Jason Momoa spoofs Billie Jean King’s ‘Battle of the Sexes’ on SNL (watch)
By Lee Vowell
The sketch-comedy show Saturday Night Live has never been afraid to go over the top for some material. The low-budget hijinks can offer hit-and-miss material as well. But a sketch on this past weekend’s show spoofing the Billie Jean King and Bobby Riggs “Battle of the Sexes” match from 1973 featuring film star Jason Momoa as fictional tennis player Ronnie Dunster was simply bizarre.
In the bit, Momoa, known as the largest player in the history of tennis, is set up to play fictional women’s player Charna Lee Diamond, played by cast member Sarah Sherman. Diamond is ranked as one of the lowest players on the WTA, the skit notes. Diamond also is a staunch feminist who wanted the match played between her and one of the top-ranked ATP players.
As the match begins, Jason Momoa’s character is set to serve first. He hits the ball and the ball goes through the middle of Diamond. Not down the middle of the court, but through the abdomen of Sherman’s character. And yet, still Diamond continued to play.

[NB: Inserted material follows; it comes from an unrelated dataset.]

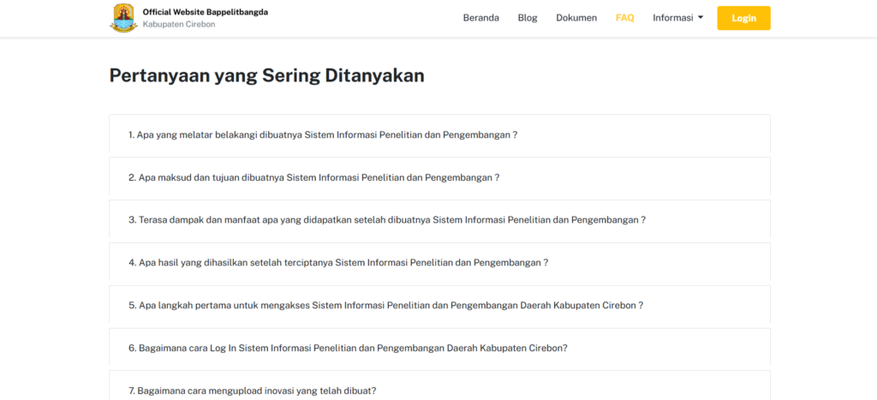Expand question 4 about hasil yang dihasilkan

Jason Momoa plays an overpowering tennis player on Saturday Night Live
Mond you, the joke of the skit is someone of Jason Momoa’s size – he is 6’4″ and about 225 pounds or more (the weight is hard to find on the interwebs) – while Sarah Sherman’s size – she is 5’7″ and 120 pounds. But if you did not get that part of the joke, one might just think Saturday Night Live is saying a man should overpower a woman in a tennis match. That would be ironic as the whole point of the Battle of the Sexes between Billie Jean King and Bobby Riggs was to dispel that thought.

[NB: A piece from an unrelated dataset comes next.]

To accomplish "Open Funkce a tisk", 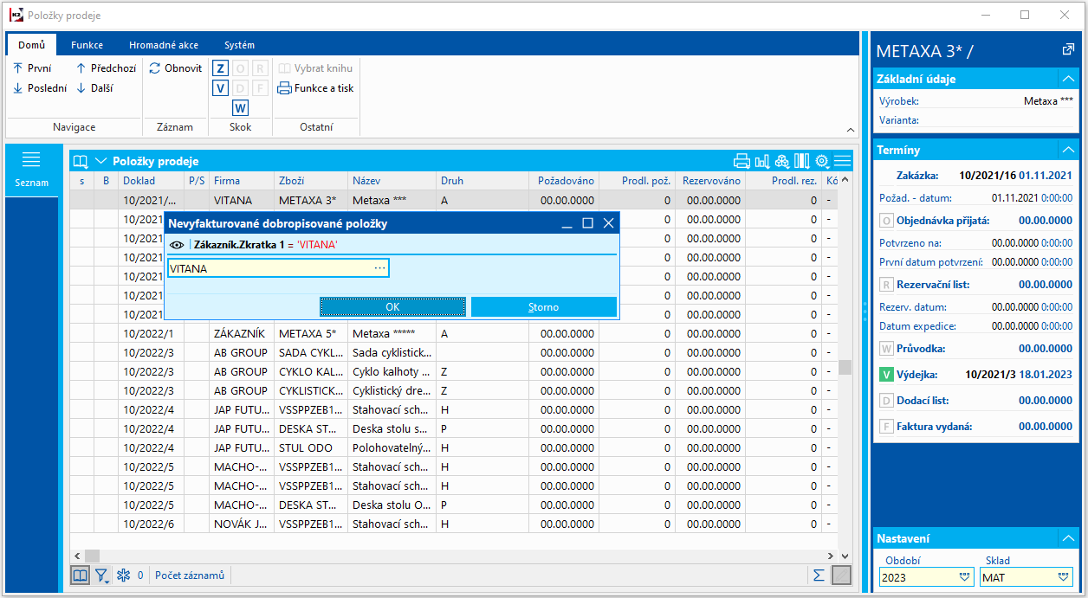I will 315,88.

Jason Momoa’s Dunster feels horribly for how the first serve went, obviously, and is in disbelief when Diamond is somehow able to continue. Dunster serves again only this time the serve goes high (or whoever wrote the sketch does not know how tennis works) and knocks Diamond’s head off.
The sketch is promising at the beginning and then digresses into violence. Maybe some will find the bit funny, though. Jason Momoa at least does a decent job as Ronnie Dunster.